The GPLv2 literally defines itself in relation to trees of derived works:
> The "Program", below, refers to any such program or work, and a "work based on the Program" means either the Program or any derivative work under copyright law: that is to say, a work containing the Program or a portion of it, either verbatim or with modifications and/or translated into another language.
The argument that I've is that even when linked together, the Nvidia binary driver isn't a 'derivative under copyright law' because it doesn't have Linux specific entry points, and is older than their Linux port, and therefore isn't part of "The 'Program'" as listed in the GPL.
Your argument is, why some piece of software should (or should not) be relicensed to GPL.
My argument is, that since that piece of software is currently not GPL licensed; avoids the relicensing topics and explores how to solve the current situation wrt distribution of the combined work. Use by the end-user is non-issue, due to freedom 0.
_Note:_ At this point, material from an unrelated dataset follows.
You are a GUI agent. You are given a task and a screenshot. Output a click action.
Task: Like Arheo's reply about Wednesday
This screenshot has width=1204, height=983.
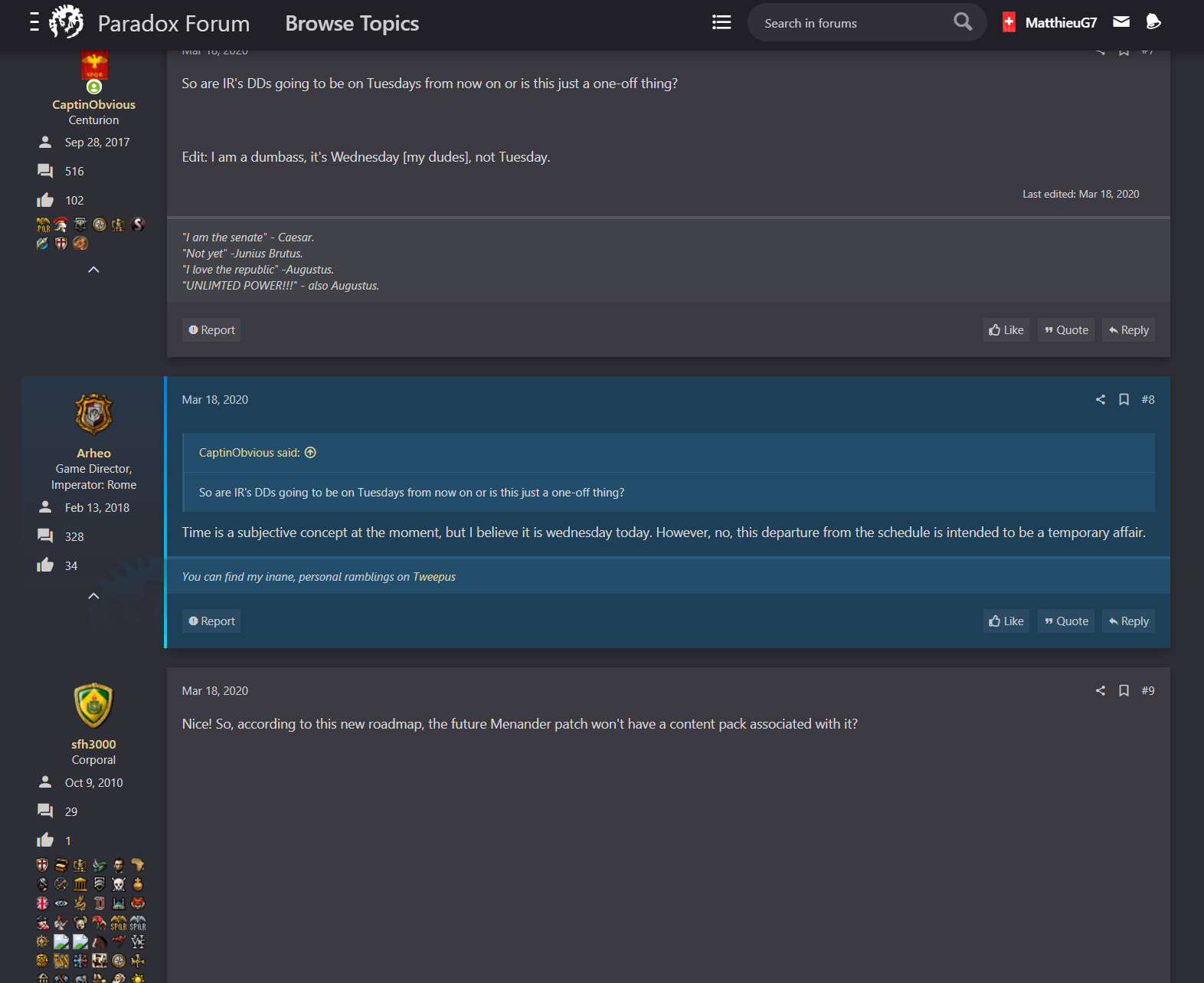(x=1006, y=621)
This isn’t correct. WiFi router ships with GPL Linux and proprietary router software. The company / foundation creating the distribution just needs to have a license for the proprietary bits.
No, that's not entirely true either. Depending on where the proprietary bits are, it's the other side that is the problem. It is a violation of the GPL. So the usual workaround is to shift the responsibility to the user so that incompliant stuff is done by the user by the way of a script that runs on the user's behalf.
If the wifi routers are shipping with binary kernel modules, then yes, it they are breaking GPL. This problem is actually common with embedded devices.
First, if you're talking about the lawsuits over wireless routers, that wasn't Conservancy, that was the Software Freedom Law Center (SFLC) working with the FSF. (And some feel those lawsuits were poorly timed, preempting active negotiations in progress and being largely responsible for Cisco ceasing large Linux-based projects in progress.)
And second, to answer your question, partly because Linux is sufficiently good and has wide enough hardware support that it's still easier to use Linux legally under the GPL than to use another operating system, and partly because if you're going to use another operating system with narrower hardware support you might as well use a tinier embedded one and ship cheaper hardware (which is what Linksys/Cisco did with the WRT54G, shipping VxWorks and less RAM, and then selling the more-Linux-capable WRT54GL as a higher-end product).
The combining of proprietary and GPL code has to be made by the user and the result is un-distributable. That's why distributions cannot ship it.
What they can do is to make the above step easy (which Ubuntu does).